Published online Jun 8, 2015. doi: 10.4254/wjh.v7.i10.1337
Peer-review started: August 1, 2014
First decision: September 16, 2014
Revised: February 8, 2015
Accepted: March 5, 2015
Article in press: March 9, 2015
Published online: June 8, 2015
Processing time: 307 Days and 6.6 Hours
There is controversy regarding some aspects of hepatitis C virus (HCV) infection-associated liver steatosis, and their relationship with body fat stores. It has classically been found that HCV, especially genotype 3, exerts direct metabolic effects which lead to liver steatosis. This supports the existence of a so called viral steatosis and a metabolic steatosis, which would affect HCV patients who are also obese or diabetics. In fact, several genotypes exert metabolic effects which overlap with some of those observed in the metabolic syndrome. In this review we will analyse the pathogenic pathways involved in the development of steatosis in HCV patients. Several cytokines and adipokines also become activated and are involved in “pure” steatosic effects, in addition to inflammation. They are probably responsible for the evolution of simple steatosis to steatohepatitis, making it difficult to explain why such alterations only affect a proportion of steatosic patients.

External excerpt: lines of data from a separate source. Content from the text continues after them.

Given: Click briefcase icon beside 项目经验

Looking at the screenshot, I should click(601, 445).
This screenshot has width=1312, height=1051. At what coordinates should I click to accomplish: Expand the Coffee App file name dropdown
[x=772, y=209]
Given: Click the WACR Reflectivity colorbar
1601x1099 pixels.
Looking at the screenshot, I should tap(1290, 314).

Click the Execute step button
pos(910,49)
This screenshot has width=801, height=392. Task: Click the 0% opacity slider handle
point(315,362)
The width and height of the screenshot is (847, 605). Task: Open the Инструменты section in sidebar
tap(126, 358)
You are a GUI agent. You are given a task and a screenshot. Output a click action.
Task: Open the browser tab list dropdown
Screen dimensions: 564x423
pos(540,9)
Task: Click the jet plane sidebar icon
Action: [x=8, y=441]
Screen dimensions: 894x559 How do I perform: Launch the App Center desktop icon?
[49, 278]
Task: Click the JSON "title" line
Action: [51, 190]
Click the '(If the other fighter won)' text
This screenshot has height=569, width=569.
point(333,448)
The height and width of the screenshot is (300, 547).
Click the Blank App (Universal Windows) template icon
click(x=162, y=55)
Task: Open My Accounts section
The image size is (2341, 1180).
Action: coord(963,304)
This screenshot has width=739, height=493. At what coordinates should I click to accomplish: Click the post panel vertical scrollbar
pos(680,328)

Core tip: Chronic hepatitis C virus (HCV) infection can lead to steatosis and steatohepatitis. Increased liver triglyceride synthesis is mediated by several transcription factors such as sterol regulatory element-binding protein (SREBP) whose expression is enhanced, in turn, by HCV core protein. Chronic HCV infection is also associated with insulin resistance that seems to be selective because although it activates systemic lipolysis, it increases triglyceride synthesis within the liver. This is due to the stimulatory effect of insulin on SREBP. It remains to be answered why not all patients with HCV infection and steatosis develop steatohepatitis despite early cytokine activation and metabolic derangements.